To keep pull-request CI fast, only (4) and (6) are part of the qualifying build; the other platforms are covered by scheduled or manual CI. See Running tests for how to build and test a specific framework locally with CustomTestTarget / tests/customtest.bat.

Versioning

From 2.0 onward, package versions are produced by Nerdbank.GitVersioning (nbgv) from the version.json file at the repository root. That file holds the base version (currently 2.0-preview) and requests SemVer 2.0 package versions (nugetPackageVersion.semVer: 2); nbgv derives the version height, prerelease tag, and build metadata from the git history, and version.props maps the computed values onto the assembly and package version properties. Stable (public-release) versions are produced only on the main, master, develop/*, and release/<x.y.z> branches — every other branch yields a prerelease build.

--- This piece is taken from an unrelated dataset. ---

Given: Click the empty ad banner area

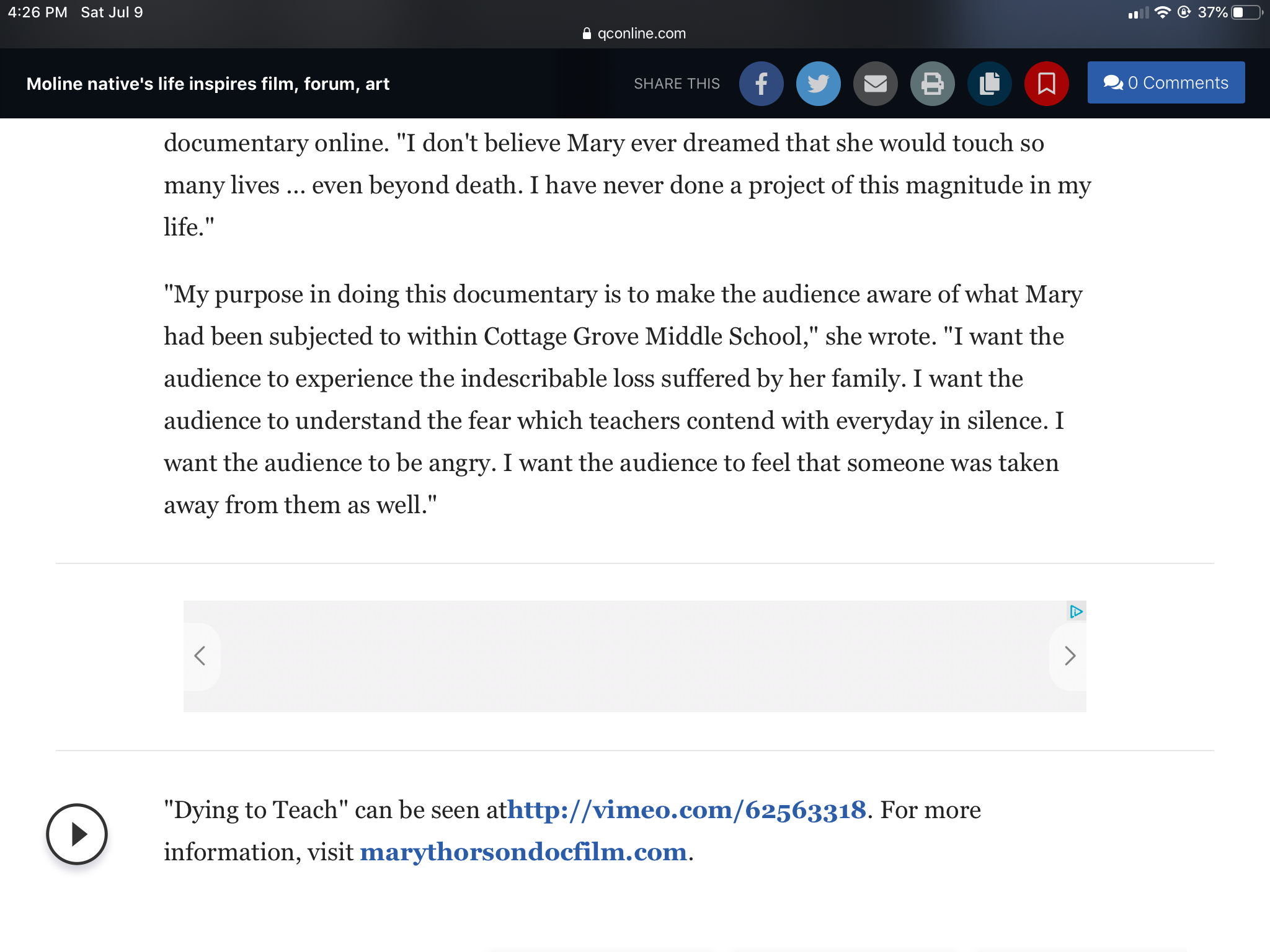Looking at the screenshot, I should (x=634, y=656).
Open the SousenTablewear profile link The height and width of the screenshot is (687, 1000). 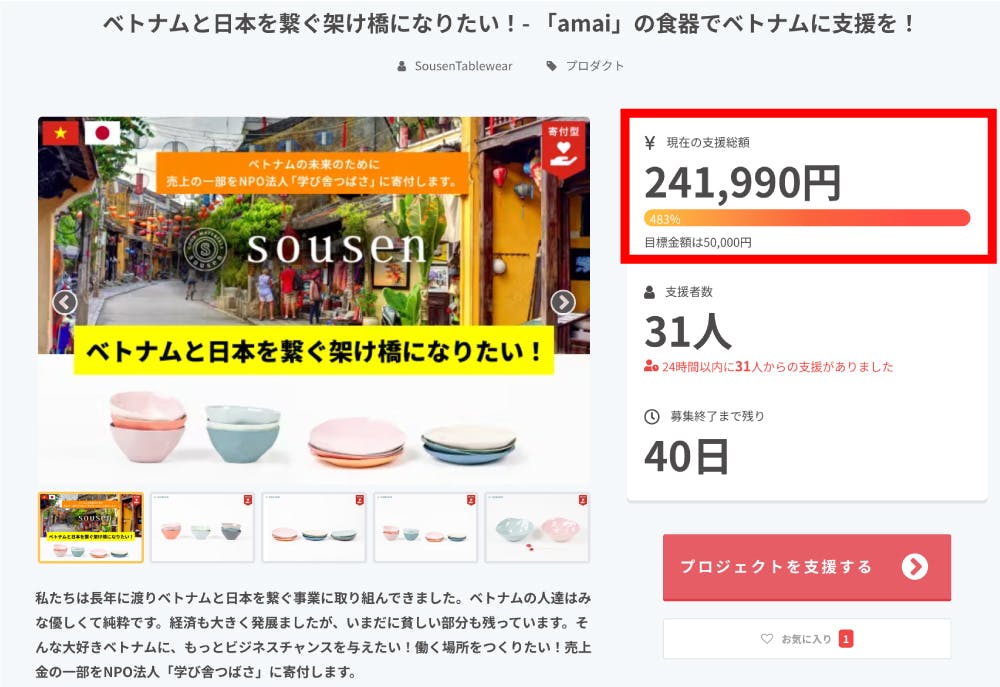(x=463, y=66)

The earlier 1.x packages used a different, spec-derived scheme in which the first two digits encoded the embedded NodeSet spec version (for example 1.5.378.x corresponds to OPC UA spec V1.05, mapped to release branches such as release/1.4.372). That scheme no longer applies from 2.0 onward.

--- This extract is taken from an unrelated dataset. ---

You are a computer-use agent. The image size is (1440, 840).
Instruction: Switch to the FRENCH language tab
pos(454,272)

Contributing and pull requests

  • Fork the repository (or, if you have write access, push a branch prefixed with your username) and open a pull request. You must agree to the Contributor License Agreement; the "I AGREE" prompt appears automatically on your first PR. See CONTRIBUTING.md.
  • Before submitting: all tests pass, code analysis is clean (no new warnings), the change keeps backward compatibility, and security implications are reviewed.
  • The pull-request template asks you to confirm the CLA, added tests/coverage, documentation, a warning-free build, that the UA.slnx suite passed on .NET Framework 4.8 and .NET 10.0, and that CI and CodeQL are green.
  • You can run the opc-ua-codestyle-enforcer agent to drive analyzer warnings to zero before opening the PR.